Lost data also plagues the legal world. A 2013 study of Supreme Court decisions by Harvard University Law School professors found that so-called link rot is eroding intellectual foundations of legal scholarship: Nearly half of all Supreme Court decisions up to that date and more than 70 percent of law journals from 1999 to 2012 referred to Web pages that no longer existed…
…What was once a race to rescue information from going-extinct media (think of old files trapped on floppy disks) has morphed into a mounting need to copy and curate massive troves of data, says Dr. David Rosenthal, the founder of a library-led digital preservation network run out of the Stanford University libraries. Digital information decays over time and files grow corrupt from “bit rot,” which Rosenthal says is best fended off by creating copies of data in multiple virtual and physical locations…
…“Digital preservation is essentially a hot potato problem, where everyone wants to pass responsibility onward,” said Berman, also a professor of computer science at Rensselaer Polytechnic Institute. She notes that in the private sector, companies invest in preserving data that give them a competitive advantage.

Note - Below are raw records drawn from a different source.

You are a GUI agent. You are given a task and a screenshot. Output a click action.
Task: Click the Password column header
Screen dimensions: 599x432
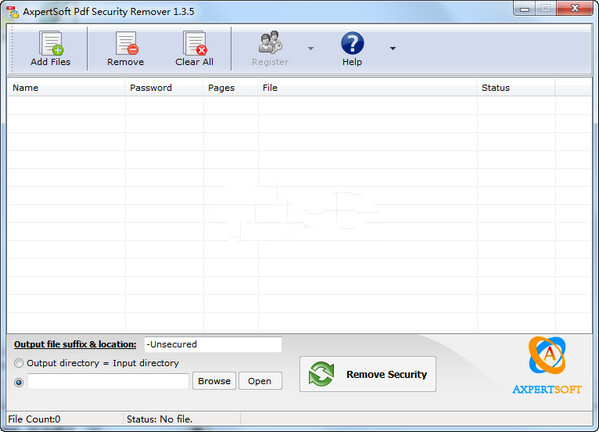coord(164,88)
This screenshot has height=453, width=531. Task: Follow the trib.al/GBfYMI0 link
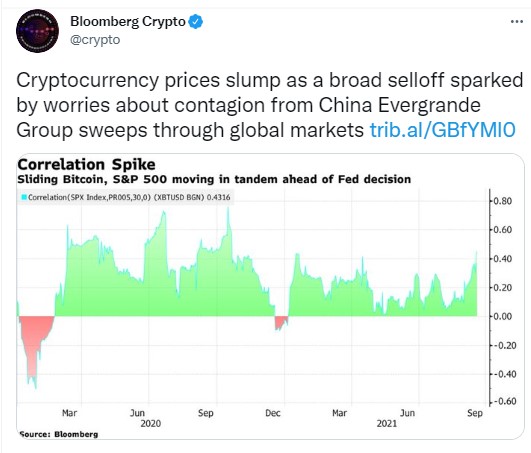[x=442, y=130]
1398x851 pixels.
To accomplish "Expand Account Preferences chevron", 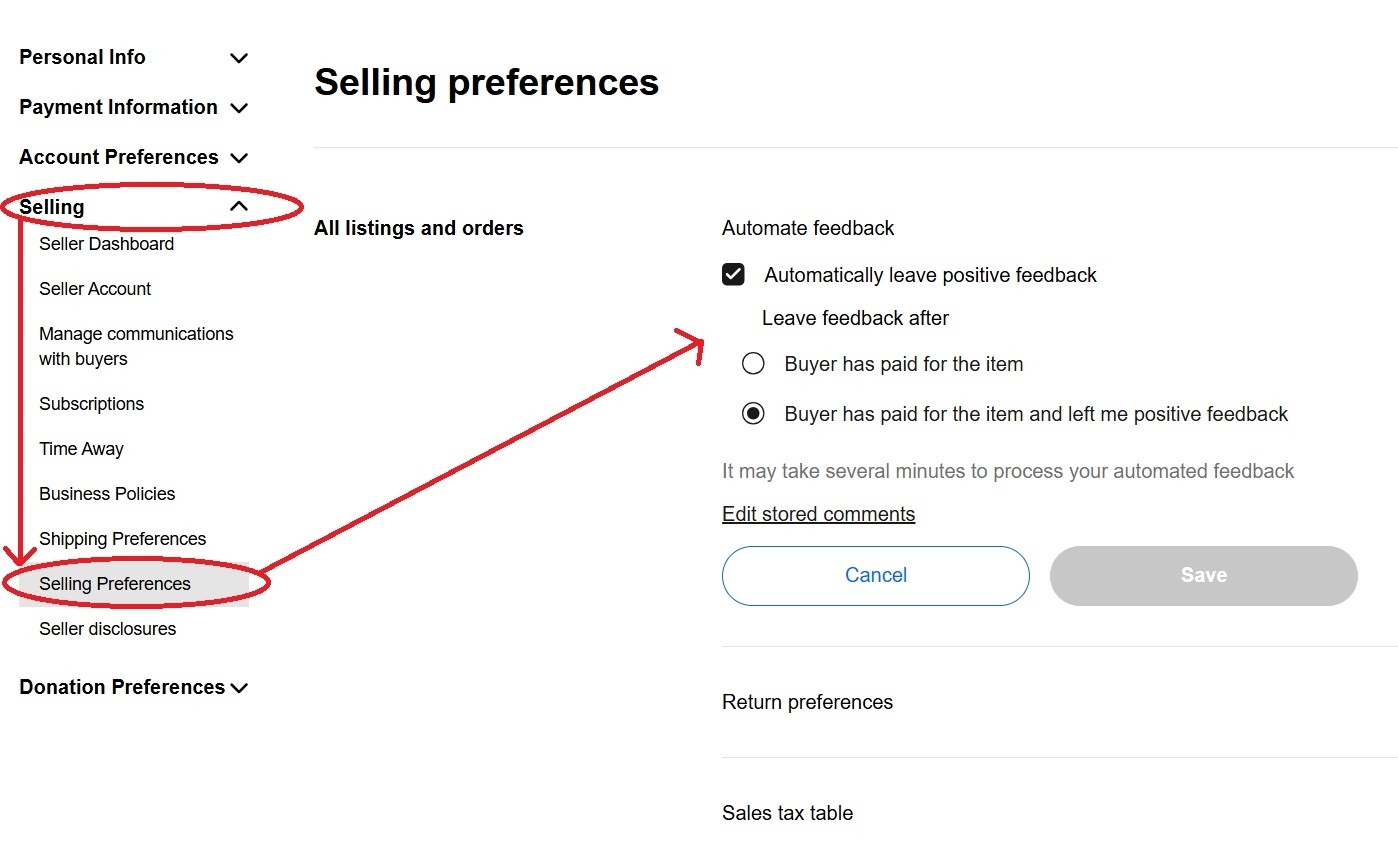I will (239, 158).
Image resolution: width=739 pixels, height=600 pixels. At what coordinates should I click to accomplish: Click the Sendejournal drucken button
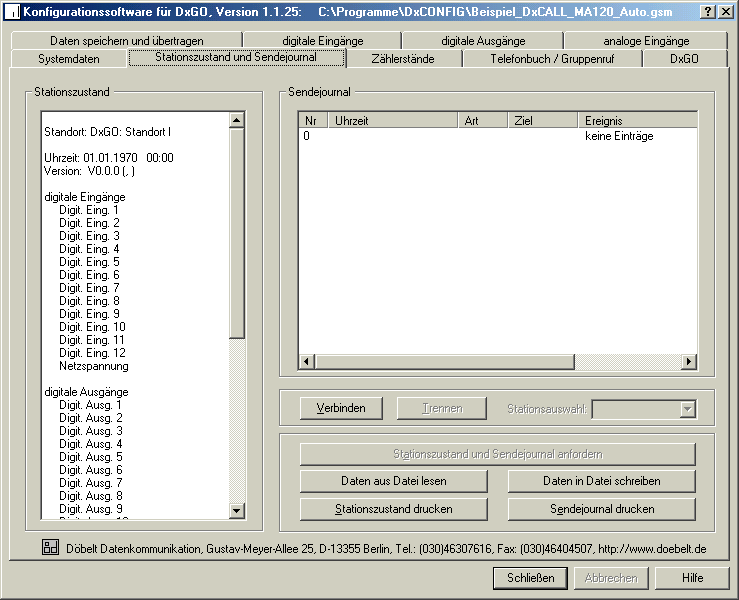point(601,509)
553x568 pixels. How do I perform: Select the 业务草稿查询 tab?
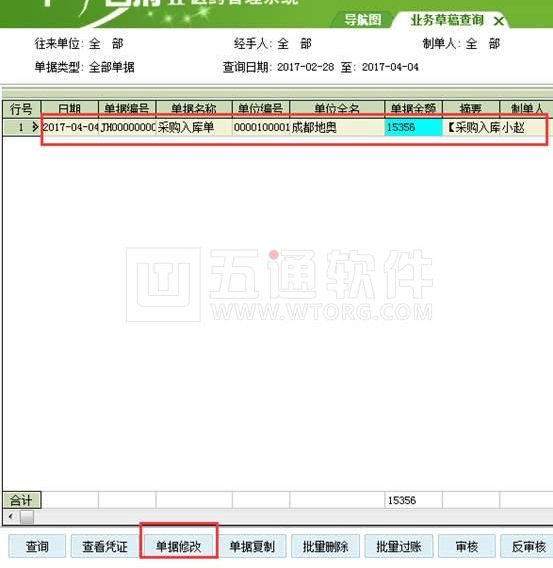(x=447, y=20)
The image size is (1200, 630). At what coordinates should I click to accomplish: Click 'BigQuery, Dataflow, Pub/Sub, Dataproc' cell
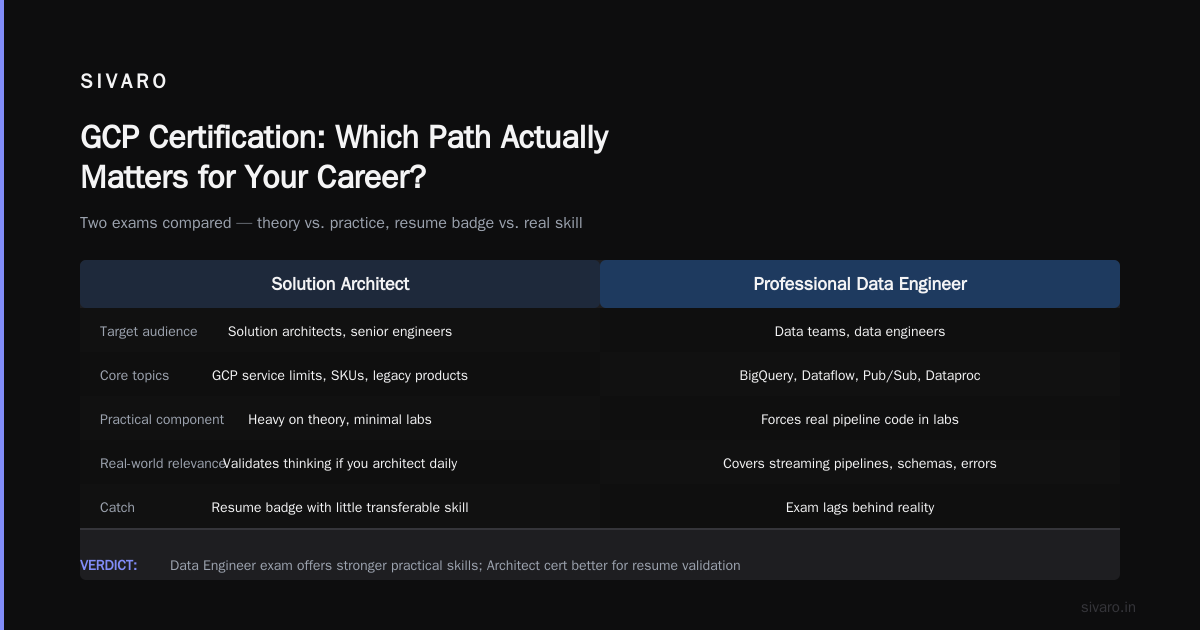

The larger challenge is preserving those digital artifacts that have broad societal relevance for the future, but no urgent private interest.
Publicly funded archives such as the National Archives and those supported by federal R&D agencies fulfill only a fraction of the preservation needed to pass on society’s knowledge to the future. Less than 1 percent of the Library of Congress’s 1.4 million archived videos and film reels were born digital. While the Library of Congress can preserve digital films if filmmakers share their unencrypted files, less than a dozen filmmakers and studios have done so, and the library has yet to preserve a single born-digital feature-length film.